■ **Supplied text**
Published in Westlaw Today
David C. Shonka of Redgrave LLP discusses what merging entities need to look for in premerger reviews now that the Federal Trade Commission and Justice Department have adjusted the rules for the first time in nearly 45 years.
Antitrust premerger reviews have been and are undergoing a substantial change. The Federal Trade Commission (FTC) and the Department of Justice (DOJ) (collectively, the Agencies) recently completed their first "top to bottom" review of the Premerger Rules since they were adopted nearly 45 years ago.
The recent and planned changes make it critical that merging parties anticipate their premerger filing and notification requirements even as they negotiate, plan, and construct their deal. From the beginning, merging parties must get all their records in order and preserve information responsive to any future investigation, including ephemeral data.
Failure to "get it right" may result in costly and potentially deal-killing delays as the parties ward off compliance reviews and answer hard questions about possible spoliation of evidence, or worse.
Under the Hart-Scott-Rodino (HSR) Act, merging parties are required to report certain transactions to both Agencies before they are consummated. Parties must then wait 30 days (15 days in the case of cash tender offers (CTOs)) so the Agencies can review their agreement(s) for antitrust concerns.

■ **Entries on finding words and elements**

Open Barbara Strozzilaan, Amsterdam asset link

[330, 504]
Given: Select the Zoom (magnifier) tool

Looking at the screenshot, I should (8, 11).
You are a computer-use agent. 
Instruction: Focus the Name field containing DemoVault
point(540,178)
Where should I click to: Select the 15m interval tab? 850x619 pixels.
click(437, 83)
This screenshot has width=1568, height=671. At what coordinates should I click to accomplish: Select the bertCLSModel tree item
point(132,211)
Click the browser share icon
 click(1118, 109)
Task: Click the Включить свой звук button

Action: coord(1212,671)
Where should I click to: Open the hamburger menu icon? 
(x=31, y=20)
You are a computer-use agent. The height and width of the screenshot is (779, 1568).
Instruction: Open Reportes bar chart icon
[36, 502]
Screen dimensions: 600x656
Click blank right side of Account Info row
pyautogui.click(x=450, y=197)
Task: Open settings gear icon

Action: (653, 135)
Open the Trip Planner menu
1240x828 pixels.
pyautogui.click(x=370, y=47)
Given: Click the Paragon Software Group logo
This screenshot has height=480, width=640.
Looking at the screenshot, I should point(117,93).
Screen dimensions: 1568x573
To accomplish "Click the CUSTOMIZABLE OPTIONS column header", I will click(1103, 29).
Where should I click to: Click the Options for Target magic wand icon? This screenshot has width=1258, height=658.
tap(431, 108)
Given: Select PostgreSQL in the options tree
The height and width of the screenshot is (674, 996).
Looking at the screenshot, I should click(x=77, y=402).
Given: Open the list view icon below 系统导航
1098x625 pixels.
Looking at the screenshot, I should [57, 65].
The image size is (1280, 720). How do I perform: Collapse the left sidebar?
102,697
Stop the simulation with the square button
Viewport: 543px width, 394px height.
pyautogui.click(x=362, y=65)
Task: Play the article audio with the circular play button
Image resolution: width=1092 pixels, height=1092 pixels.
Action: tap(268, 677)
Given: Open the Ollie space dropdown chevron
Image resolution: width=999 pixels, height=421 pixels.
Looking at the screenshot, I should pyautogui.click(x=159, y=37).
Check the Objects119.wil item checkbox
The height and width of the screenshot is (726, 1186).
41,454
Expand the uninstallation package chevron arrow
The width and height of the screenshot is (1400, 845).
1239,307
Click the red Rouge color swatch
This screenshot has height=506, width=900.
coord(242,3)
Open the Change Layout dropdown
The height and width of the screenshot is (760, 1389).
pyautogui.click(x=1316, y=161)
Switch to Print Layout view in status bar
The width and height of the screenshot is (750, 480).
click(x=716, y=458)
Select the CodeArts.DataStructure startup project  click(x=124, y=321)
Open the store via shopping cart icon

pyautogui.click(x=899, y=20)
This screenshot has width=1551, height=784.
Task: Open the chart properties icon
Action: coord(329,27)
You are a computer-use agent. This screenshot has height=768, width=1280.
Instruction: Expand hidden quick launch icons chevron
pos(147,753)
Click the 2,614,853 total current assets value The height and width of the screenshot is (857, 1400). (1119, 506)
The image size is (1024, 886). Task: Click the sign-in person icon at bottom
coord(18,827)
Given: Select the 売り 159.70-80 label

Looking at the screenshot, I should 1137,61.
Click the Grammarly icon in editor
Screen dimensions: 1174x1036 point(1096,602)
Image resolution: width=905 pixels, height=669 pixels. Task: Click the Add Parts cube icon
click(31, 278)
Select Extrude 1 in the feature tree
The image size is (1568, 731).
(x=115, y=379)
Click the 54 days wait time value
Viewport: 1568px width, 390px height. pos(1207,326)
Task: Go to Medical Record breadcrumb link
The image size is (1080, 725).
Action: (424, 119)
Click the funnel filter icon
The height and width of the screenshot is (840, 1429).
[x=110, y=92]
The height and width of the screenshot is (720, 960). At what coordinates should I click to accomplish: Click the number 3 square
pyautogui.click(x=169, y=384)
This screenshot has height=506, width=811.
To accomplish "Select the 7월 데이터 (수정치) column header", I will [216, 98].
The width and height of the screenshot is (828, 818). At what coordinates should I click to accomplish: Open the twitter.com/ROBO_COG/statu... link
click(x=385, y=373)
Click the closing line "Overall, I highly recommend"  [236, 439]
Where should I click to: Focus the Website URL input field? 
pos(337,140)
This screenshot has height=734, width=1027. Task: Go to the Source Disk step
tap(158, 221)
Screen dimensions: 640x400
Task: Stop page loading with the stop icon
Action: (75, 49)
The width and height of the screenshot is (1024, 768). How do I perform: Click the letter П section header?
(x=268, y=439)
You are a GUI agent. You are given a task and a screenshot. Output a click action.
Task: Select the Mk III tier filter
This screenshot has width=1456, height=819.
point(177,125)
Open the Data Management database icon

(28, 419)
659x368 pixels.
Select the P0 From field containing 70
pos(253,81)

■ **Tasks**
**1)** Summarize the premerger article in two sentences.
**2)** Write the next part of the premerger article, picking up after its final sentence.
The items have no connection to the premerger article.

■ **Answers below**
**1)** The FTC and DOJ have completed their first top-to-bottom review of the Premerger Rules since the rules were adopted nearly 45 years ago, so merging parties must anticipate their filing requirements and preserve responsive information, including ephemeral data, from the start of a deal. Under the HSR Act, parties must report certain transactions to both agencies before consummating them and then wait 30 days (15 for cash tender offers) while the agencies review them for antitrust concerns.

**2)**
If the Agencies decide to investigate a transaction, they can issue a "Second Request" requiring the companies to submit additional information. The parties must then wait until 20 days (10 days in the case of CTOs) after they have complied with the Second Request before they may consummate.
Although this reporting and review process has been in place since the premerger law and regulations went into effect years ago, the landscape of the reporting and review process in 2024 is markedly different.
Implications of future changes started to become apparent when Lina Kahn became Chair of the FTC in June 2021 and expressed her concerns about anticompetitive transactions that either were not challenged or that were resolved with inadequate remedies.1 Jonathan Kanter, Assistant Attorney General for the DOJ Antitrust Division, said very much the same thing when he took on his new role in the DOJ in November 2021.
Shortly after Kahn's statement, in September 2021, the FTC announced changes to its Model Second Request to make the process "more streamlined and efficient." Henceforth, parties could expect Second Requests demanding information about, among other things, labor market effects, cross-market effects, and the involvement of investment firms and their effect on market incentives.
FTC staff were instructed not to grant modifications of any Second Request without first securing certain "foundational information." The FTC also abandoned its practice of allowing parties to submit truncated privilege logs relating to documents held by certain key custodians.2
A single statistic illustrates the impact of these changes. In 2022, the first full year under Kahn's and Kanter's leadership, the Agencies granted early termination in five transactions. In contrast, the Agencies granted early termination to 1,107 transactions in 2019 and 861 transactions in 2020, the last two full years before Kahn and Kanter took their respective posts.3
Fewer early terminations and more robust Second Requests, however, are not the entire story. The number of Second Requests appears also to have declined. Traditionally, only a small percentage of transactions triggered Second Requests.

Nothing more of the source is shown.